Davon auszugehen, daß Studenten mit “Prüfungsstreß” nicht umgehen könnten, bedeutet in letzter Hinsicht, an ihren Fähigkeiten zu zweifeln. Gerade deshalb ist es bedenklich, daß selbst in studentischen Kreisen der Sinn solcher Leistungsprüfungen generell in Frage gestellt wird. In einem Flugblatt eines “studentischen Arbeitskreises zum Hochschulrahmengesetz” in Frankfurt wurde § 14 des Gesetzes, der eine verpflichtende studiumsorientierte Studienberatung vorsieht, dafür kritisiert, daß “das Erbringen einer bestimmten Anzahl von Prüfungsleistungen” erwartet werde. Überdies wird argumentiert, solche Leistungsnachweise “seien nicht geeignet, ein Urteil über die Eignung des gewählten Studiengangs für die bzw. den Studierenden zu treffen.”
Im Eifer des Streiks machte auf dem Frankfurter Universitätscampus sogar die Forderung die Runde, die Teilnahme an studentischen Arbeitsgruppen zum Unistreik solle durch die Erteilung von Leistungsscheinen belohnt werden. Hier wird die Bedeutung der Universität als Forschungs- und Lehrbetrieb von Studenten selbst degradiert. Es kann nicht im Interesse angehender Akademiker sein, die eigene Bildung durch Plakatemalen und gemeinsames Frühstücken auf dem Campus ersetzen zu wollen.

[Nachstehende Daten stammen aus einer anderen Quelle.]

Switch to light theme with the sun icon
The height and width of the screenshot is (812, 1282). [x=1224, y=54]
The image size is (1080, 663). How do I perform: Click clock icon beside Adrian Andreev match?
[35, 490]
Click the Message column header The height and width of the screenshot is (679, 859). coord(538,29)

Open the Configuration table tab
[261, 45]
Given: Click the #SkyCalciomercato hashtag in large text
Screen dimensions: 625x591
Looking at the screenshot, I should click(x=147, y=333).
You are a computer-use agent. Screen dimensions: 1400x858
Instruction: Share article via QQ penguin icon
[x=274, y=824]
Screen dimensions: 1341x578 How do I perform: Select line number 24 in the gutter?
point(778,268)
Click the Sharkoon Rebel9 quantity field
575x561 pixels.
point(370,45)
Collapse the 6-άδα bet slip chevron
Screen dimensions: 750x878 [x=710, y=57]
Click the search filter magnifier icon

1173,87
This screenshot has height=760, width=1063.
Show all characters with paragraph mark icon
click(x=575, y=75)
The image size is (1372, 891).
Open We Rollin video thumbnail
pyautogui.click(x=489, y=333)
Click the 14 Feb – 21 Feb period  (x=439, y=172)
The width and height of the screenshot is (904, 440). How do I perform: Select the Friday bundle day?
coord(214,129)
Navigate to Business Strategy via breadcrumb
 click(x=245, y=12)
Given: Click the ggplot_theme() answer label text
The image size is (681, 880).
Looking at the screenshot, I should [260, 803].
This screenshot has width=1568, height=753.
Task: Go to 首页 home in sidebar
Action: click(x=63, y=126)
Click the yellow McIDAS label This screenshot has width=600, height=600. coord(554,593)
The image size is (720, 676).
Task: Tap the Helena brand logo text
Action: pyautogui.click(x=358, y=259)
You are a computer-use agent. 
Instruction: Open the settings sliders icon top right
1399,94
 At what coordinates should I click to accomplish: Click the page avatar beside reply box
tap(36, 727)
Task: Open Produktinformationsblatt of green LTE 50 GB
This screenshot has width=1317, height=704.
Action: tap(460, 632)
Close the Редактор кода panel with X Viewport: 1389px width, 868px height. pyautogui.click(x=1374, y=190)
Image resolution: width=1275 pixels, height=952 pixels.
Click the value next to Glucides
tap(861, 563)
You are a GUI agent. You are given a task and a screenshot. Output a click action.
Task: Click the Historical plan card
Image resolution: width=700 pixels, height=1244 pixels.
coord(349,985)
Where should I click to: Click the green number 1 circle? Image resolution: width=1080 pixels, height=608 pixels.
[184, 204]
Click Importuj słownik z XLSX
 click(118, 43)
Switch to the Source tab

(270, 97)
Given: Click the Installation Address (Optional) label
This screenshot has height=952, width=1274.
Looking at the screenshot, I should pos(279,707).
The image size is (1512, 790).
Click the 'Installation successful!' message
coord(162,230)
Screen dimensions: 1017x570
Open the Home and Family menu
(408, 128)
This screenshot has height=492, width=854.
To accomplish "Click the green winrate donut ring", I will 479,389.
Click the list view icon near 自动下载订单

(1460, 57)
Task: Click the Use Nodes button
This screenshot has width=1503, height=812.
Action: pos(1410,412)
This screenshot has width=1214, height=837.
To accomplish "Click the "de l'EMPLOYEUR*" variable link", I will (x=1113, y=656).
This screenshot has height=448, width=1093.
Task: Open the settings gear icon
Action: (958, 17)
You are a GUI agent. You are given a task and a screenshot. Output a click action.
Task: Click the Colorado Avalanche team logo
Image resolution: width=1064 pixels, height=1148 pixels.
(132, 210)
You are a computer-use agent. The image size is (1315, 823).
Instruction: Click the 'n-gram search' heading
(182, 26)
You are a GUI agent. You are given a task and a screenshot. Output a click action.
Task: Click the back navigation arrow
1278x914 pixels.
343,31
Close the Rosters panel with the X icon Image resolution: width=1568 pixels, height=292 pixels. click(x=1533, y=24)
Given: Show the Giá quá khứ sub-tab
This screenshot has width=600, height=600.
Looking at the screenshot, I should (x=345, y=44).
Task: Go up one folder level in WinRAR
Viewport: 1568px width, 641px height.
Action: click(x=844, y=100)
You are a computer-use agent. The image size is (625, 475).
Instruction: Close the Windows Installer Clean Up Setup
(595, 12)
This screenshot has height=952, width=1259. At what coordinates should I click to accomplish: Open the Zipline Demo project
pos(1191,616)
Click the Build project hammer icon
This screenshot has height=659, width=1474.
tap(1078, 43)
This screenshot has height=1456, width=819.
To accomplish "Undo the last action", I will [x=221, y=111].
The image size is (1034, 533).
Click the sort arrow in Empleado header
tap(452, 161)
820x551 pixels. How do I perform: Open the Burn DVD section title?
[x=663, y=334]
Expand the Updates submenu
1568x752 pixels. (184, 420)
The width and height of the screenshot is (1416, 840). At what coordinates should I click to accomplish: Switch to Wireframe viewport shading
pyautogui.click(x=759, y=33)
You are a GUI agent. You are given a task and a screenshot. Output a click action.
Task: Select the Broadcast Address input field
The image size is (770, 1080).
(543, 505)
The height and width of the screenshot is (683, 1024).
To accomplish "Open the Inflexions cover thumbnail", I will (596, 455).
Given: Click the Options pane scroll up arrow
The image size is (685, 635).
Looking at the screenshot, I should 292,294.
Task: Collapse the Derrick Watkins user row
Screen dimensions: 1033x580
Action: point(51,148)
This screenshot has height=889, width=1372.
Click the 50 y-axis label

Auch die Forderung nach “Abschaffung der Zugangsbeschränkungen zu den Hochschulen” erweist sich bei genauerer Betrachtung als sehr bedenklich. Die Bewertung von studierwilligen Jugendlichen anhand ihres Schulabschlusses und ihrer Abiturnote ermöglicht in der Tat eine sinnvolle Beurteilung der mitgebrachten Ausbildung. Der “Numerus Clausus” steht einerseits für das Bildungsniveau, daß von Studenten erwartet wird, er symbolisiert aber auch andererseits die hohe Qualifizierung, die der Student von seiner akademischen Ausbildung an der Universität erwarten darf. Um ein höheres Bildungsniveau an den Hochschulen einzufordern, sollte eher das sinkende Niveau der Schulausbildung und die fortschreitende Entwertung des Abiturabschlusses kritisiert werden. Eine Abschaffung des “Numerus Clausus” untergräbt hingegen die Ansprüche an die universitäre Bildung.
Dies sind viel eher die Gefahren, denen die Universitäten und Hochschulen in der Bundesrepublik heute ausgesetzt sind. Umfragen haben ergeben, daß die überwiegende Mehrheit der heutigen Erstsemester-Studenten möglichst schnell die “anonyme Universität” wieder verlassen und möglichst ohne große Bemühungen einen Universitätsabschluß erhalten will. Daß sie dies wollen, kann man ihnen nicht vorwerfen: Sie leben in einer Gesellschaft, die die Erwartungshaltungen an das eigene Handeln permanent zurückschraubt und die Bedeutung von Bildung und Wissen degradiert.